Item position entries
==============================
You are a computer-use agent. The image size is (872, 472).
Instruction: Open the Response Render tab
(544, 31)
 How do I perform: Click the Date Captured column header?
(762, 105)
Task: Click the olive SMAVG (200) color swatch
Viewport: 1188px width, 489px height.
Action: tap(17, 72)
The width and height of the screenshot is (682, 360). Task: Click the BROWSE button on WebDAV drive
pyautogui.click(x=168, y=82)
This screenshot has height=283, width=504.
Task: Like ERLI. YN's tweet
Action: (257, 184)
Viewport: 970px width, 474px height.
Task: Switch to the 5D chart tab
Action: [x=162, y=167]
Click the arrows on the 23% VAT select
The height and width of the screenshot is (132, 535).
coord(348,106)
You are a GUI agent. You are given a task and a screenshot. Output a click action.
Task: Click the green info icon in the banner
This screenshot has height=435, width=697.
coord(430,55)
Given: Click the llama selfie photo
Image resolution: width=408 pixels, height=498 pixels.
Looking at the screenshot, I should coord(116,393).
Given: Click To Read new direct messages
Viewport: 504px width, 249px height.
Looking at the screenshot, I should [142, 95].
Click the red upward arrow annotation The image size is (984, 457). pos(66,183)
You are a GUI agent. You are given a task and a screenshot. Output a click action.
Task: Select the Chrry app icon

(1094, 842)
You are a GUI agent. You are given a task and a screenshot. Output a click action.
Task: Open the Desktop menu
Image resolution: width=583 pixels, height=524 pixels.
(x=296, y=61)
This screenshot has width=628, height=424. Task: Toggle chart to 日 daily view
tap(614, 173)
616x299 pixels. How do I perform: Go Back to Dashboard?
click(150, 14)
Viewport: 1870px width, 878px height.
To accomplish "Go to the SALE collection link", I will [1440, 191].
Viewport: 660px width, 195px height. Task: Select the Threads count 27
==============================
**YOUR INSTRUCTIONS**
Count the lines in the rows above that contain the string "This". Case counts, so match capital and small letters exactly, and reply with the number only.

**FULL ANSWER**
3